Found ‘sense of doubt’

Kaler’s reaction to this alarming news has simply reinforced the review team’s most predictable finding: University leaders have convinced many of us on campus that they simply don’t care about keeping research subjects safe: 

“Most striking was the commonly conveyed sense of doubt in leadership’s commitment to human subjects protection,” the review team wrote. “There is a widespread and seemingly well‐founded perception that the University has reacted to the death of Dan Markingson, and to the ongoing criticism in its aftermath, by assuming a defensive posture.”

elliott portrait
Carl Elliott

A vivid illustration of that posture came last summer in a meeting between Kaler, former Gov. Arne Carlson and Board of Regents Chair Richard Beeson. According to Carlson (and recounted in a letter that Carlson, I and two others wrote to the Legislature last month), Beeson’s response to the six-year controversy over Markingson’s suicide was simply: “It has not risen to the level of our concern.”

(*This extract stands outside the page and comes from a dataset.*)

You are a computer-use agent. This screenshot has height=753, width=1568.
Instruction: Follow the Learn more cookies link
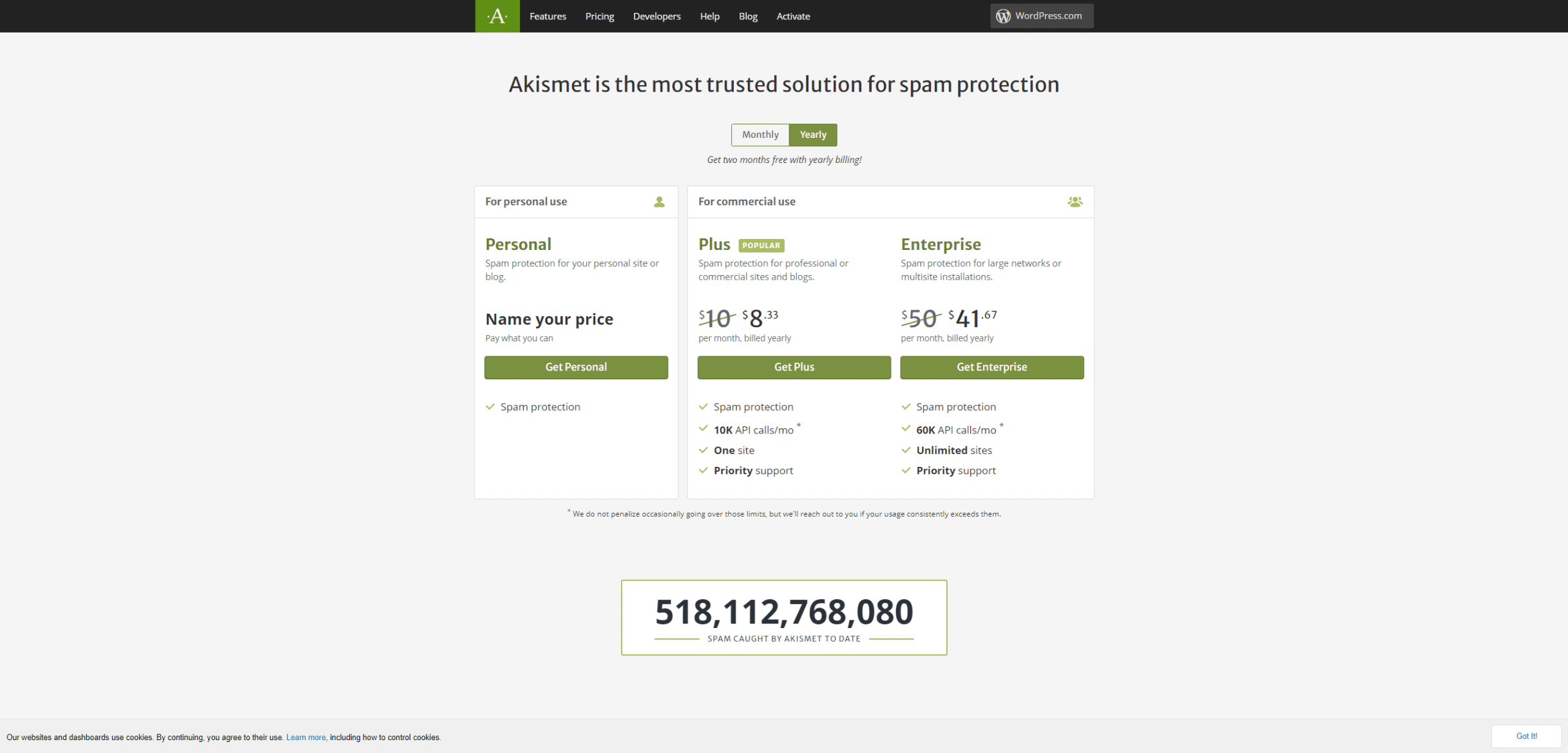pyautogui.click(x=306, y=737)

Apparently, it has not risen to the level of Kaler’s concern either. On Friday, Kaler claimed that the external reviewers “looked at a narrow slice of our research enterprise: human subjects research related to people with diminished decision making capacity. This represents a small fraction of our clinical research enterprise.” A reading of the review’s final report shows this to be patently untrue. The external review looked at the university’s human subjects protection program, which is responsible for protecting subjects in all medical research studies at the university. In other words, it is not just subjects with psychiatric or neurological impairments who are in danger. It is all subjects who volunteer.

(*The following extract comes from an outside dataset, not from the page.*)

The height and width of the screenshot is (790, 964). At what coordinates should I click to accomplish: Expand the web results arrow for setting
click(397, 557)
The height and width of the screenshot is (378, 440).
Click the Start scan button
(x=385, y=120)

You can’t fix a problem until you admit it exists. Anyone who examined the circumstances surrounding Dan Markingson’s suicide could see that there were serious problems with research protection at this university. The news reports of a very similar case in the Department of Psychiatry last spring only heightened the growing sense of alarm. Yet for years, the university has stonewalled open records requests, dismissed its critics and hidden behind a public-relations smoke screen. So far, that strategy shows no sign of abating.

Carl Elliott, MD, Ph.D., is a professor at the Center for Bioethics, University of Minnesota. He has long sought an independent investigation of the Markingson case and related research ethics issues.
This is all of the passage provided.